>> Begin Reading text

Caledon Oxbridge University - Gateway to Second Life and the Steamlands

Hello again, faithful readers!  I've mentioned Caledon Oxbridge University many times in these pages, so today I thought I'd give you a little tour of the campus.  But first, some background information!

What is This Thing Called Steampunk?
Steampunk is the overall term for a genre of literature.  One could think of it as a sub-genre of science fiction, or possibly historical fantasy.  In the world of steampunk, we hark back to the 19th century and the reign of Queen Victoria.  Women wear long skirts and have "limbs," not legs.  Gentlemen dress in top hats, frock coats, and cravats.  But it's not just the 19th century, oh no.  Imagine the Victorian era in a parallel universe, one where Science...even Mad Science...reigns supreme.  Clockwork automatons, steam-powered airships, aetheric communicators...even Death Rays and reanimated creatures to put Dr. Frankenstein's monster to shame.

One of the very, very best examples of this literature can be found in the award-winning web comic, "Girl Genius" by Phil and Kaja Foglio.  Stop reading this right now and go bookmark it.  A new page appears three times a week (MWF.)  Follow the adventures of plucky Agatha Heterodyne as she makes her way through one thrilling, hair-raising adventure after another!

OK, I'm assuming you've come back here after being immersed for a couple of days in the Girl Genius back issues.  Back to Second Life...

>> End Reading text

### Exercise requirements
Pick up the blog post about Caledon Oxbridge University and steampunk right after its last sentence and keep writing it. The material that comes next has nothing to do with any of this.

>> Begin Data block

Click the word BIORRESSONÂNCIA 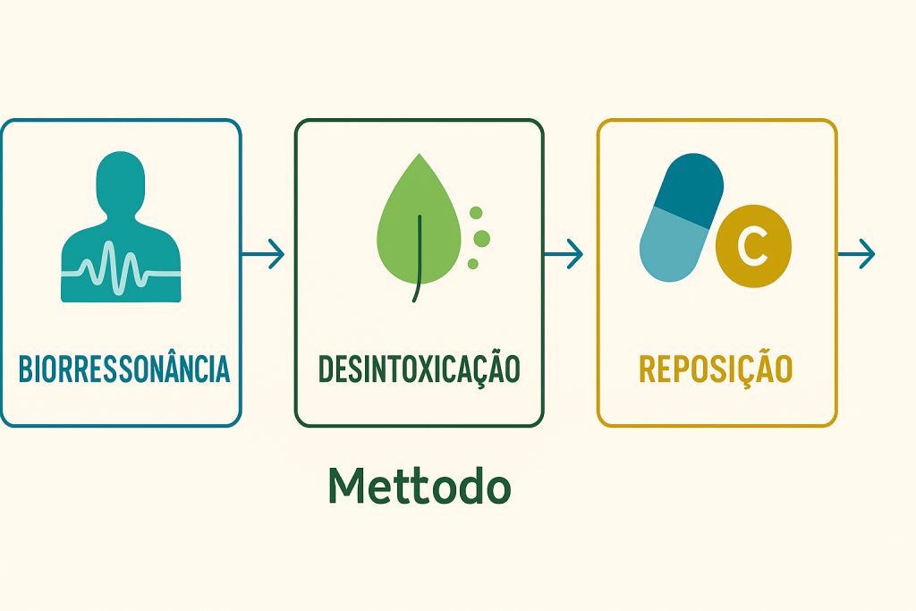point(123,369)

>> End Data block

### Right answer
Steampunk is very much a part of Second Life.  There are several estates that feature a steampunk theme.  Collectively, they're known as the Steamlands.  Perhaps the largest and best known of the Steamlands is Caledon, an estate (its citizens call it a mini-nation) of about 40 regions.  Caledon is the brainchild of Desmond Shang, the Guvnah of Caledon.  Guvnah Shang rules with a light touch, and his enthusiastic citizens have populated Caledon with a wealth of peculiar people and astonishing and beautiful places and things.  The citizens of Caledon may be thought of as engaging in a long-term form of "light role play."  That is, there are no rules that you must follow, but if you wish to create a steampunk character with an in-period appearance and a persona to match, you are more than welcome to.

Many people's first exposure to Caledon happens when they arrive at Caledon Oxbridge University.  COU's campus takes up one entire region.  It consists of six "colleges."  Each college is in a separate building, and contains a detailed, walk-through tutorial about one major aspect of Second Life...how to move, how to communicate, how to customize your appearance, and so on.  There is also a classroom where professors (including yours truly) hold forth on a number of Second Life subjects in more detail.  Come along with me as we take a stroll through the campus.  (As always, click a picture to see a larger version or to view them as a slide show.)
An Aerial View of COU.  Arrival Hall at Upper Left











Aetheric Transporter Arrival Point.  Start Reading, by the Numbers!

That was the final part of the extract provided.